Reproduce the material below word for word, keeping every line in its original order.

BEGIN

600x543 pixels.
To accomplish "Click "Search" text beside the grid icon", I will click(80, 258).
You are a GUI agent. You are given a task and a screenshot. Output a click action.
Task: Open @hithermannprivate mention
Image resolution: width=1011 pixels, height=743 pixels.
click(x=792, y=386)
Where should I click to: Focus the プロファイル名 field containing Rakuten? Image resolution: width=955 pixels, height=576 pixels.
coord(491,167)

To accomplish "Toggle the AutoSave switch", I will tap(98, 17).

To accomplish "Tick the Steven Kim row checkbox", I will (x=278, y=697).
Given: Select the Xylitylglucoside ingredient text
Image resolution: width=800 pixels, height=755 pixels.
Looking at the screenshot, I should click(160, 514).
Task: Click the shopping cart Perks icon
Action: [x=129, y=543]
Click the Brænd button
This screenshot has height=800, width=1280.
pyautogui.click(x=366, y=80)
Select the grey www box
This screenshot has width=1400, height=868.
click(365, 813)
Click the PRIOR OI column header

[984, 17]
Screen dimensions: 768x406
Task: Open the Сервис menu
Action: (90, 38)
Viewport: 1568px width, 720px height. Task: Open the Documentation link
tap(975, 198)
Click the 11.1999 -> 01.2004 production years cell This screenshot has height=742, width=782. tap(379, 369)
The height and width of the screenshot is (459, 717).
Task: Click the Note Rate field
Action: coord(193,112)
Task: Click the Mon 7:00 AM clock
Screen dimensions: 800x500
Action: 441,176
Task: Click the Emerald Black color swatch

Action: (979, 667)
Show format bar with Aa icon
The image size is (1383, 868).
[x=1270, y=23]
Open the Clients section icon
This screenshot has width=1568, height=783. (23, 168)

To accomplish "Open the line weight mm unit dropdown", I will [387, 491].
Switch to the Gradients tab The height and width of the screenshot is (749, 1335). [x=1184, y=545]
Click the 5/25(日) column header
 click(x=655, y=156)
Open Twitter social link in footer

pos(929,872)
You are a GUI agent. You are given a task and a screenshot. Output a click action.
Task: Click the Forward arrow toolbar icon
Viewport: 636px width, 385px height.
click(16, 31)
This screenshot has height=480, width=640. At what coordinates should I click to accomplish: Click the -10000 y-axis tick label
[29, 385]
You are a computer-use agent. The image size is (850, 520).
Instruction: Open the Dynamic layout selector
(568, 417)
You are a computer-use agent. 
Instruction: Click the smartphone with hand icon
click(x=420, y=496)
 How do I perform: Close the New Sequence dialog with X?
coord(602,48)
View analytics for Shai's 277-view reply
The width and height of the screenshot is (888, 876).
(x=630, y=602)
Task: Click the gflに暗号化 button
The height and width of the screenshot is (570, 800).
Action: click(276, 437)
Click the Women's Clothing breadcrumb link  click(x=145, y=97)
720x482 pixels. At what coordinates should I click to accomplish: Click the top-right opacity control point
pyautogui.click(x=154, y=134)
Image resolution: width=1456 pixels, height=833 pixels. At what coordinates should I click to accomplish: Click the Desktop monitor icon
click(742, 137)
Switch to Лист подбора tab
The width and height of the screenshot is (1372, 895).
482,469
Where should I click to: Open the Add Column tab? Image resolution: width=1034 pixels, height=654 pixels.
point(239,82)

END

▶ _Correct result_
600x543 pixels.
To accomplish "Click "Search" text beside the grid icon", I will click(80, 258).
You are a GUI agent. You are given a task and a screenshot. Output a click action.
Task: Open @hithermannprivate mention
Image resolution: width=1011 pixels, height=743 pixels.
click(x=792, y=386)
Where should I click to: Focus the プロファイル名 field containing Rakuten? Image resolution: width=955 pixels, height=576 pixels.
coord(491,167)

To accomplish "Toggle the AutoSave switch", I will tap(98, 17).

To accomplish "Tick the Steven Kim row checkbox", I will (x=278, y=697).
Given: Select the Xylitylglucoside ingredient text
Image resolution: width=800 pixels, height=755 pixels.
Looking at the screenshot, I should click(160, 514).
Task: Click the shopping cart Perks icon
Action: [x=129, y=543]
Click the Brænd button
This screenshot has height=800, width=1280.
pyautogui.click(x=366, y=80)
Select the grey www box
This screenshot has width=1400, height=868.
click(365, 813)
Click the PRIOR OI column header

[984, 17]
Screen dimensions: 768x406
Task: Open the Сервис menu
Action: (90, 38)
Viewport: 1568px width, 720px height. Task: Open the Documentation link
tap(975, 198)
Click the 11.1999 -> 01.2004 production years cell This screenshot has height=742, width=782. tap(379, 369)
The height and width of the screenshot is (459, 717).
Task: Click the Note Rate field
Action: coord(193,112)
Task: Click the Mon 7:00 AM clock
Screen dimensions: 800x500
Action: 441,176
Task: Click the Emerald Black color swatch

Action: (979, 667)
Show format bar with Aa icon
The image size is (1383, 868).
[x=1270, y=23]
Open the Clients section icon
This screenshot has width=1568, height=783. (23, 168)

To accomplish "Open the line weight mm unit dropdown", I will [387, 491].
Switch to the Gradients tab The height and width of the screenshot is (749, 1335). [x=1184, y=545]
Click the 5/25(日) column header
 click(x=655, y=156)
Open Twitter social link in footer

pos(929,872)
You are a GUI agent. You are given a task and a screenshot. Output a click action.
Task: Click the Forward arrow toolbar icon
Viewport: 636px width, 385px height.
click(16, 31)
This screenshot has height=480, width=640. At what coordinates should I click to accomplish: Click the -10000 y-axis tick label
[29, 385]
You are a computer-use agent. The image size is (850, 520).
Instruction: Open the Dynamic layout selector
(568, 417)
You are a computer-use agent. 
Instruction: Click the smartphone with hand icon
click(x=420, y=496)
 How do I perform: Close the New Sequence dialog with X?
coord(602,48)
View analytics for Shai's 277-view reply
The width and height of the screenshot is (888, 876).
(x=630, y=602)
Task: Click the gflに暗号化 button
The height and width of the screenshot is (570, 800).
Action: click(276, 437)
Click the Women's Clothing breadcrumb link  click(x=145, y=97)
720x482 pixels. At what coordinates should I click to accomplish: Click the top-right opacity control point
pyautogui.click(x=154, y=134)
Image resolution: width=1456 pixels, height=833 pixels. At what coordinates should I click to accomplish: Click the Desktop monitor icon
click(742, 137)
Switch to Лист подбора tab
The width and height of the screenshot is (1372, 895).
482,469
Where should I click to: Open the Add Column tab? Image resolution: width=1034 pixels, height=654 pixels.
point(239,82)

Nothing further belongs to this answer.